EXERCISE INSTRUCTIONS.
Reproduce the following lines word for word, leaving out the pictures.

--- Begin THE DATA ---

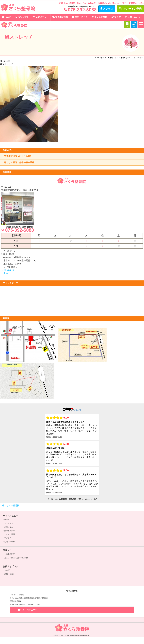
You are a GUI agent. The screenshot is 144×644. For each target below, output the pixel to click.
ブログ (116, 17)
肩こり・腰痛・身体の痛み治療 (18, 162)
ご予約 (5, 273)
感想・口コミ (80, 17)
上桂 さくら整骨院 (10, 506)
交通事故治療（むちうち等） (17, 156)
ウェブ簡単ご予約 (27, 610)
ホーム (6, 520)
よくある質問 (99, 17)
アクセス (7, 538)
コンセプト (22, 17)
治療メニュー (40, 17)
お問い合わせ (132, 17)
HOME (6, 17)
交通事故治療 (60, 17)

--- End THE DATA ---

SOLUTION TO THIS EXERCISE.
You are a GUI agent. The screenshot is 144×644. For each target below, output the pixel to click.
ブログ (116, 17)
肩こり・腰痛・身体の痛み治療 (18, 162)
ご予約 (5, 273)
感想・口コミ (80, 17)
上桂 さくら整骨院 (10, 506)
交通事故治療（むちうち等） (17, 156)
ウェブ簡単ご予約 (27, 610)
ホーム (6, 520)
よくある質問 (99, 17)
アクセス (7, 538)
コンセプト (22, 17)
治療メニュー (40, 17)
お問い合わせ (132, 17)
HOME (6, 17)
交通事故治療 (60, 17)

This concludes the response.